Askøy’s strategic coastal location makes it the perfect gateway to Western Norway’s fantastic fjords. Kildn can become the first of a network of green ports enabling green maritime tourism and a greener cruise industry. Kildn takes the government requirement for zero emissions in Norwegian fjords seriously. We believe that Kildn can make a contribution to constructive cooperation between the authorities, tourism industry, cruise industry and all of the port operators along the coast.
The catchphrase “Norway in one building” came up during our work on the project, and it refers to Kildn’s potential as a unique destination in addition to being a port. As a gateway to fjord tourism, it is reasonable to believe that Kildn could become a key base for destination managers thanks to its steady, year-round stream of tourists.
Before industrialisation and land-based infrastructure linked up the various parts of the country, Western Norway was split into districts and municipalities on the basis of their location relative to the sea. The sea was a resource – a source of food and business opportunities, but above all a means of transport. After industrialisation introduced land-based modes of transport such as trains and road vehicles, and made it possible to dig tunnels, the villages and towns turned their backs on the sea as their main transport artery.
Kildn enjoys a strategic position for developing a fast ferry network. Located on the south-west coast of the island of Askøy, just before ships head in to Bergen under the Askøy bridge, Kildn lies on a natural “roundabout” of the sea lane. Our concept is that Kildn can become a hub for Flesland and the areas beyond in the south, the Port of Ågotnes in the west, Bergen city centre in the east and Solund in the north. It also has good connections to Sognefjorden and Hardangerfjorden. In the area bounded by these four places, there is great potential to breathe life into new destinations for fjord-based day tourism and promote local development.

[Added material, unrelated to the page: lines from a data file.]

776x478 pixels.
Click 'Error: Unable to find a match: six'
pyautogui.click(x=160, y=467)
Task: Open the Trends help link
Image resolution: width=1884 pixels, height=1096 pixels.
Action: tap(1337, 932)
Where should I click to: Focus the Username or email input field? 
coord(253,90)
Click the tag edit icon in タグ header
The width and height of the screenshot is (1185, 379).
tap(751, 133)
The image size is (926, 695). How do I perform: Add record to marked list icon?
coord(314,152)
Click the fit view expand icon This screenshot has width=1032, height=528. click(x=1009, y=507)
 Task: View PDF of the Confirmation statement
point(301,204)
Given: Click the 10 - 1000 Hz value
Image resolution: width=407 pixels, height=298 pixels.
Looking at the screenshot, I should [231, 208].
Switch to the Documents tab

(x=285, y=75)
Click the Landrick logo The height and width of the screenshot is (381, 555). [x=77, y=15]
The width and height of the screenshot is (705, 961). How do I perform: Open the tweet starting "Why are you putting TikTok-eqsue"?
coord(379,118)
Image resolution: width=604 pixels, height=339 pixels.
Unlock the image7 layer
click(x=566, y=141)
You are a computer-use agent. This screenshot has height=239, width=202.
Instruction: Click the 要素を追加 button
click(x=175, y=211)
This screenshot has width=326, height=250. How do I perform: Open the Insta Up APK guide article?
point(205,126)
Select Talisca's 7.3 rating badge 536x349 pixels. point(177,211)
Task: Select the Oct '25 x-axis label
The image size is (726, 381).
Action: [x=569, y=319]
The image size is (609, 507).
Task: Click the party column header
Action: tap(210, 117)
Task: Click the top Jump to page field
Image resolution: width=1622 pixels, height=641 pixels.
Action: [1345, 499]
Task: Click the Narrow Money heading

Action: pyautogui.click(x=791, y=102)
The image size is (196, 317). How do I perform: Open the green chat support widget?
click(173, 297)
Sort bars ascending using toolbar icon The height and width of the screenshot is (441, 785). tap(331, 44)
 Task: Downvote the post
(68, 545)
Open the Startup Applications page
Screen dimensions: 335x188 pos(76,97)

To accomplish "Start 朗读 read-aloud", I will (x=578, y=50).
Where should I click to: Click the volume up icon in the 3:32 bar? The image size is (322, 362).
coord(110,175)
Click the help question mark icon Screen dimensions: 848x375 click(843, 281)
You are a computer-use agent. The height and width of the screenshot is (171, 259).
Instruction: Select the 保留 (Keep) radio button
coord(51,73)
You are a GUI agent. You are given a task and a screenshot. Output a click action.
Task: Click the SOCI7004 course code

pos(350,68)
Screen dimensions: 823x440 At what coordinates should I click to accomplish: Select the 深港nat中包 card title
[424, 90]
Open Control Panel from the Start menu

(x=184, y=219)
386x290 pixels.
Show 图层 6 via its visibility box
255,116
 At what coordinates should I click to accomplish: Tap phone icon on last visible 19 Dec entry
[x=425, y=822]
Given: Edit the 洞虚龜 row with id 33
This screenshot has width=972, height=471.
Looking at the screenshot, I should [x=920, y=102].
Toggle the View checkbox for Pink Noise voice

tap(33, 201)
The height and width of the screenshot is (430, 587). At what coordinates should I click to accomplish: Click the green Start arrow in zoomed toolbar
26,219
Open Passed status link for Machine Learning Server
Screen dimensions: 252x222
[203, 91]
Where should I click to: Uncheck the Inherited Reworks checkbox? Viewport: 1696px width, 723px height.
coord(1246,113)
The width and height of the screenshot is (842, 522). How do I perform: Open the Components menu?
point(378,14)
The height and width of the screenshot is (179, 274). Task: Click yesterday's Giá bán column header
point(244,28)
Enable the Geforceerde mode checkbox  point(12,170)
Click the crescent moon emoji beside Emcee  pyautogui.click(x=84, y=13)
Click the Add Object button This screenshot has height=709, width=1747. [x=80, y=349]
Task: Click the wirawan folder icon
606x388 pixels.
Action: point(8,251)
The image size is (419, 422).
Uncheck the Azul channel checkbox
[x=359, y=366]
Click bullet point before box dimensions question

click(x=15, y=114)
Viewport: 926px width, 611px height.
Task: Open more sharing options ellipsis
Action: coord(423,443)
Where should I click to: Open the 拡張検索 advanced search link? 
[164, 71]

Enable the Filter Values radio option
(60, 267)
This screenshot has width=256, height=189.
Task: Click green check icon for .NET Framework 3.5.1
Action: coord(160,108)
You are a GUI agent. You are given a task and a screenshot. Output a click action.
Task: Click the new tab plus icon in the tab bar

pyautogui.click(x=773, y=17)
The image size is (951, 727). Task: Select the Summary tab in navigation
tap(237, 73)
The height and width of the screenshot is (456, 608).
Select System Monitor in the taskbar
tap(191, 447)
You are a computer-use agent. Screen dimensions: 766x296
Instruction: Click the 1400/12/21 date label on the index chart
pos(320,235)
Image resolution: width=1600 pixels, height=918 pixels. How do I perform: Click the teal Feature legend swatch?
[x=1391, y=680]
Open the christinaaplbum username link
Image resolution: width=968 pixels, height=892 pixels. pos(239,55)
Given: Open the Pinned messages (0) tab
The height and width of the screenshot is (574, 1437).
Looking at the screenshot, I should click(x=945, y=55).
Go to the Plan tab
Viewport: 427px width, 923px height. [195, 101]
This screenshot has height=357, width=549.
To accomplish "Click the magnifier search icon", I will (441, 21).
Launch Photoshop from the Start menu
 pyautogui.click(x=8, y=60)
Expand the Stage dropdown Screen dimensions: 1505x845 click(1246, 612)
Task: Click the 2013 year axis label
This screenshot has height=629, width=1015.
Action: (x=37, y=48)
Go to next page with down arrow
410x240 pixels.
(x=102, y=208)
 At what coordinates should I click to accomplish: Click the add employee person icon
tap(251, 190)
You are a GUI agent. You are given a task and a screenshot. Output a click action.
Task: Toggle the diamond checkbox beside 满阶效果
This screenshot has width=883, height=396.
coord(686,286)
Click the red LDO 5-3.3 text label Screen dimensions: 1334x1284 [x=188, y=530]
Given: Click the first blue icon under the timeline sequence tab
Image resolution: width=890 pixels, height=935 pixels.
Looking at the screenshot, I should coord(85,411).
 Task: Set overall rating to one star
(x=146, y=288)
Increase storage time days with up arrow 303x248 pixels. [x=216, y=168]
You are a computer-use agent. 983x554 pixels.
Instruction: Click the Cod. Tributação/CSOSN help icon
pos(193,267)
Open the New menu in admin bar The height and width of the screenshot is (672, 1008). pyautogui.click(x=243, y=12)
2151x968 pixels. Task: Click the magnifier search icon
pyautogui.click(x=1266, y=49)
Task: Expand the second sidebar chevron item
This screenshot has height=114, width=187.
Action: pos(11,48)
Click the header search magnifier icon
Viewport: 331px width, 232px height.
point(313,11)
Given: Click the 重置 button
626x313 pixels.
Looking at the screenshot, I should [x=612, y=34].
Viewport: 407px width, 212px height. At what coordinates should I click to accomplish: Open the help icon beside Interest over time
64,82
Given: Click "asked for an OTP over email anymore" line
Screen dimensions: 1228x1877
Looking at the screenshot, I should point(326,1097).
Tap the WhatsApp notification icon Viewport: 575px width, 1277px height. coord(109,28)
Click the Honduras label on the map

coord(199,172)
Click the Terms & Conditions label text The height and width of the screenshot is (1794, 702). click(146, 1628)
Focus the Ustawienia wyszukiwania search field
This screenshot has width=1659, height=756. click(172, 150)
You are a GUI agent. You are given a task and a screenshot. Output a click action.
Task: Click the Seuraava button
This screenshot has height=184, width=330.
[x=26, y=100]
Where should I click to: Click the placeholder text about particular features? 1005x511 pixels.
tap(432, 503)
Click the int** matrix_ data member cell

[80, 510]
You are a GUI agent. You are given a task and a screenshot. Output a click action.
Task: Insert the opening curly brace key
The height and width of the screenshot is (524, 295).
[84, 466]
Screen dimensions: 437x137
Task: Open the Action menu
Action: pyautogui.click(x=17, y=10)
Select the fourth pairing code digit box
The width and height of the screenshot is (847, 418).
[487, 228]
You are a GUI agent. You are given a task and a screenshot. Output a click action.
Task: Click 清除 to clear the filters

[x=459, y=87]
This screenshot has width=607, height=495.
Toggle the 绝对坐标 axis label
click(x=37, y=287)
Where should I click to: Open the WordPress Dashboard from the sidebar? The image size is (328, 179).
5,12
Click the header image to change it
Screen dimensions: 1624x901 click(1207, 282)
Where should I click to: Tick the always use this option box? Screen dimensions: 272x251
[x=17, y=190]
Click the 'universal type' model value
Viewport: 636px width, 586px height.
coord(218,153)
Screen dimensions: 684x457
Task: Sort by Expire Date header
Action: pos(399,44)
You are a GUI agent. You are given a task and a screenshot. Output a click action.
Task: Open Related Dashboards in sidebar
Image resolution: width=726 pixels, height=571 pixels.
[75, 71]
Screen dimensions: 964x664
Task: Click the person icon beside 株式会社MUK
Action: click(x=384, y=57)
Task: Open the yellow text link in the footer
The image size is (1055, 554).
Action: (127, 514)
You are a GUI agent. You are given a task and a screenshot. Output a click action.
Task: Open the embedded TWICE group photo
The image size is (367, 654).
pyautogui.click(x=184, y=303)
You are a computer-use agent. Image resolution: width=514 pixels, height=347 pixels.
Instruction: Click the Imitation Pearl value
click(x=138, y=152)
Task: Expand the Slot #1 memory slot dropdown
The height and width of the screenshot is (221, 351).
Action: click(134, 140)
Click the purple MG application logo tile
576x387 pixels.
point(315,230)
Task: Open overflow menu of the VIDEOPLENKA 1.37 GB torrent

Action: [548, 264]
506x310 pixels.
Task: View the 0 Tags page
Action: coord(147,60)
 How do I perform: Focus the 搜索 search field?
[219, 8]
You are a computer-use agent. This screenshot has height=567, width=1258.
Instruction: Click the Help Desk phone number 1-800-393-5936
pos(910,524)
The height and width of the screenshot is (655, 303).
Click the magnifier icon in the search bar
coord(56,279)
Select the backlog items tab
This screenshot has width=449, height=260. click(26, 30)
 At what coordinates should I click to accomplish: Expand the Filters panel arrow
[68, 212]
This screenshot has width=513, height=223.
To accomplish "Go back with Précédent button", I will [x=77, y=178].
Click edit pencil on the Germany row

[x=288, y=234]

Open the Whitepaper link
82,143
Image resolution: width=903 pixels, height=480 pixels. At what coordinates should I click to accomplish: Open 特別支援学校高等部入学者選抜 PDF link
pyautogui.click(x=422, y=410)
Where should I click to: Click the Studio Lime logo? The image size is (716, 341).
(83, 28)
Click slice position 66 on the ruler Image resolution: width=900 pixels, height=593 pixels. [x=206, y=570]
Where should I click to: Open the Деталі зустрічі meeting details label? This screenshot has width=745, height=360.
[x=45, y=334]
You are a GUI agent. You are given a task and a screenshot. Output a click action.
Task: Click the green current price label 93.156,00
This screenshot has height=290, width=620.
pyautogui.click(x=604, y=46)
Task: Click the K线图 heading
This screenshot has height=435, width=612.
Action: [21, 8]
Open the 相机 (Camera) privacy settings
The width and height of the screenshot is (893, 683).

Given that the hospitality industry is vulnerable to things like pandemics, lock-downs and public emergencies, the time is ripe to reassess the role of the industry. Kildn has everything needed to also act as a key emergency response centre for Western Norway. For example, it could function as an emergency port for quarantining, with the hotel being converted into an isolation zone, and with staff trained in emergency response.
Establishing a branch of Bergen’s new aquarium, with Norway’s largest aquarium attached to a restaurant and visitor centre, would also make it a fantastic tourist destination.